Le soulèvement des Kurdes en Irak en 1991 marque une étape importante dans le développement de la littérature kurde au Kurdistan méridional. Cette nouvelle vague littéraire est souvent appelée « littérature du soulèvement ». Entre 1991 et 1993, 148 journaux et revues voient le jour, aussi bien politiques que littéraires. Si le soranî est bien représenté dans ce foisonnement, on doit aussi signaler une renaissance du kurmancî dans la région du Bahdinan (Duhok, Zakho, Akrê). Mais après l'enthousiasme du soulèvement, et malgré le soutien des partis au pouvoir, cette littérature va peu à peu être fortement marquée par une représentation du monde remplie de déception, de colère contre les partis au pouvoir, de critiques contre un système politique qui ne parvient pas améliorer le sort des Kurdes. Les guerres fratricides de 1994-1996, entre le PDK et l'UPK, et les affrontements entre ces partis et le PKK sont pour beaucoup dans cette amertume que les auteurs expriment de plus en plus ouvertement[12].

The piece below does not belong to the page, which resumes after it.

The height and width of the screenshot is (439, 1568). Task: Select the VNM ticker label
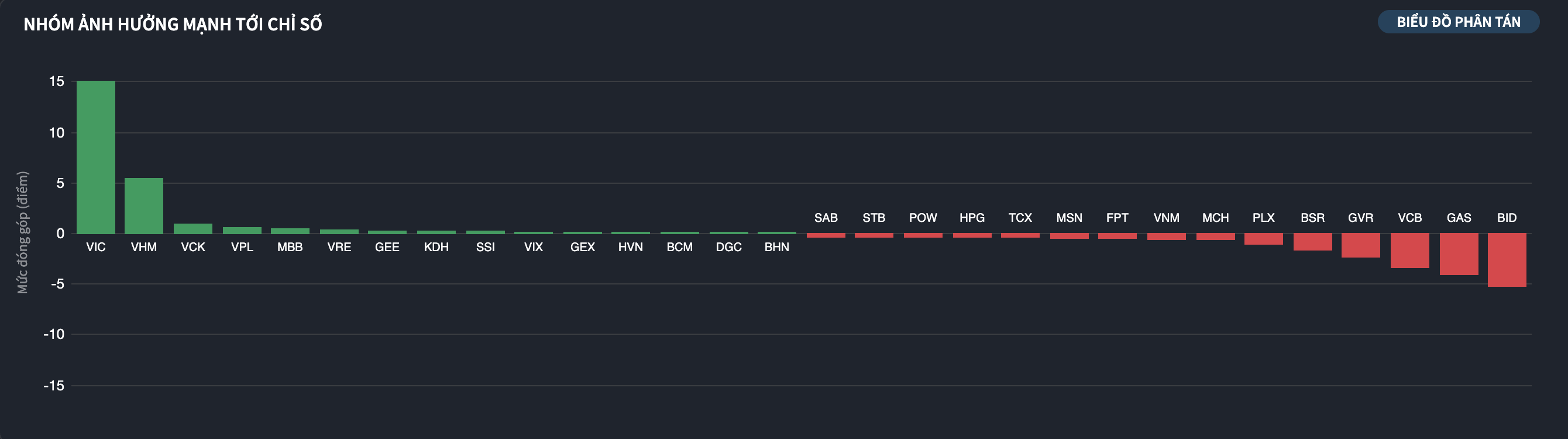pyautogui.click(x=1166, y=218)
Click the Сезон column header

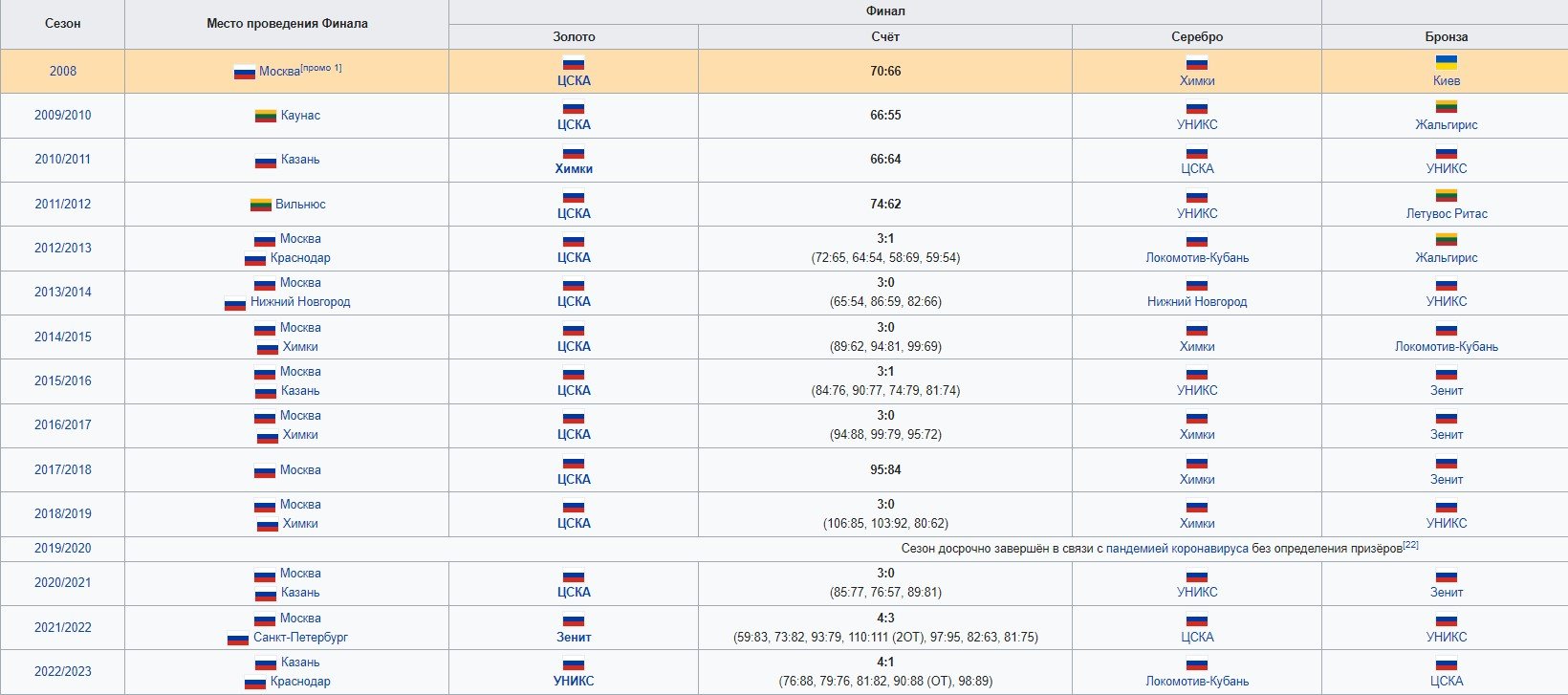(x=63, y=24)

Pourtant, les jeunes écrivains se soutiennent mutuellement et créent de nombreuses associations dans quasiment toutes les villes de la région, dans le but de développer la culture et l'éducation. Ils tentent aussi de faciliter les échanges culturels avec les intellectuels et les écrivains du Kurdistan du nord, d'Iran et de Syrie. On peut noter aussi l'adoption partielle de l’alphabet kurdo-latin (Hawar) au Bahdinan et même à Hewlêr, utilisé en parallèle à l'alphabet kurdo-arabe, qui reste toutefois le plus usité[12].